_Requests_
- 1) According to the quantum wave mixing passage, which journal published the team's results?
- 2) Rewrite the section of the quantum wave mixing passage that opens with the words containing "Led by Professor" and closes with "or wave mixing.", changing "ultralow" to "extremely low".

_Passage_
^^^^^^^^^^^^^^^^

Posted on 15/11/2017
quantum wave

Credit: MIPT Press Office

Physicists from Royal Holloway, University of London, and the Moscow Institute of Physics and Technology (MIPT), have demonstrated an effect known as quantum wave mixing on an artificial atom. Their results, published in the journal Nature Communications, could help develop quantum electronics of an entirely new kind.

Led by Professor Oleg Astafiev,  the international team of researchers examined a superconducting quantum system, which is physically equivalent to a single atom. Cooled to ultralow temperatures, this device emitted and absorbed single quanta of microwave radiation -- the same way that an atom interacts with photons of light.

Artificial atoms, which are at the heart of this study, are a staple of quantum optics experiments. Physicists use these systems to investigate the processes that are otherwise hard to study, such as the emission and absorption of several photons. Whereas a real atom in a mirror cavity emits light in an arbitrary direction, a superconducting system radiates in a controlled way. This enabled the authors to detect the scattering of several light quanta on an artificial atom, or wave mixing.

^^^^^^^^^^^^^^^^

_Supplied information_
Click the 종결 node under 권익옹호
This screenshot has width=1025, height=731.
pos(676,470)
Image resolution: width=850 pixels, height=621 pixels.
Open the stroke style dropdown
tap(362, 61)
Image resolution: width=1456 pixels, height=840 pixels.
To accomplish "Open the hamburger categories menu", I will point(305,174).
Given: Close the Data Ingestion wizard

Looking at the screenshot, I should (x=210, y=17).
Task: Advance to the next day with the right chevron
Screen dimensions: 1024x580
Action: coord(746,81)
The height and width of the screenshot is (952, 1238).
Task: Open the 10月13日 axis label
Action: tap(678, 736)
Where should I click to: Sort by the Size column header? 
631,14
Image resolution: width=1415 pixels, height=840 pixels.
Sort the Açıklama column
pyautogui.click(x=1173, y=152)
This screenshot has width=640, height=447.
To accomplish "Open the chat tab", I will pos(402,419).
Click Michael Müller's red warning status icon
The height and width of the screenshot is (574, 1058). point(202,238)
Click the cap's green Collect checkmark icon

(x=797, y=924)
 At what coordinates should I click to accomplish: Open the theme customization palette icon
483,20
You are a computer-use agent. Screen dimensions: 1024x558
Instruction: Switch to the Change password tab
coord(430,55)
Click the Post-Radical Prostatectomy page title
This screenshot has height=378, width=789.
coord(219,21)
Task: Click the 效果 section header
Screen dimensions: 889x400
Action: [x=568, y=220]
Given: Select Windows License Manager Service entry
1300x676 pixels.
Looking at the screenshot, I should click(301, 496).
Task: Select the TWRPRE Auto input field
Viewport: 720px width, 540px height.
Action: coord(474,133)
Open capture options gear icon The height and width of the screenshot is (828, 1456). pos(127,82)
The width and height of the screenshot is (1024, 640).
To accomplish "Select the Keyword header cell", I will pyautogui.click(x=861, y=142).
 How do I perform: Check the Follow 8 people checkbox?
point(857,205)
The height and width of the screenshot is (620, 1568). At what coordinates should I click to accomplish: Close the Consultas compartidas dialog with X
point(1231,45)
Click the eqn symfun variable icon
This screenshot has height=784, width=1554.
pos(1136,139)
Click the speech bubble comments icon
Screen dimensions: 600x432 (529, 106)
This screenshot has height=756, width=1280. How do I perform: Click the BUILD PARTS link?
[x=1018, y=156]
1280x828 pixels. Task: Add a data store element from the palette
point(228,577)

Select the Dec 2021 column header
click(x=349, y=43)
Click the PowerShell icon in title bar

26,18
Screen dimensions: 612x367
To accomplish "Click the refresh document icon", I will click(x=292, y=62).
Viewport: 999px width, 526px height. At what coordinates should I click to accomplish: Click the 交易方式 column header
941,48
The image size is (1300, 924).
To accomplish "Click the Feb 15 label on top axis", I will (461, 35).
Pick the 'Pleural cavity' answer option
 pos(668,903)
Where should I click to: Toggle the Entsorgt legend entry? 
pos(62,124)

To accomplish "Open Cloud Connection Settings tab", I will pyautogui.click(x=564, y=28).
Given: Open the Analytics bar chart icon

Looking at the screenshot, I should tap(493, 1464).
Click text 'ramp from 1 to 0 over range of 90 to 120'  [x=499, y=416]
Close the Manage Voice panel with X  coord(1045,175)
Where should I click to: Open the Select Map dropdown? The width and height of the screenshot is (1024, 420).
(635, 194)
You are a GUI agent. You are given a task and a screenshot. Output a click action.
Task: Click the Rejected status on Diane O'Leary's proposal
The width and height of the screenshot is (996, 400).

^^^^^^^^^^^^^^^^

_Task-by-task answers_
- 1) Nature Communications

- 2)
Led by Professor Oleg Astafiev,  the international team of researchers examined a superconducting quantum system, which is physically equivalent to a single atom. Cooled to extremely low temperatures, this device emitted and absorbed single quanta of microwave radiation -- the same way that an atom interacts with photons of light.

Artificial atoms, which are at the heart of this study, are a staple of quantum optics experiments. Physicists use these systems to investigate the processes that are otherwise hard to study, such as the emission and absorption of several photons. Whereas a real atom in a mirror cavity emits light in an arbitrary direction, a superconducting system radiates in a controlled way. This enabled the authors to detect the scattering of several light quanta on an artificial atom, or wave mixing.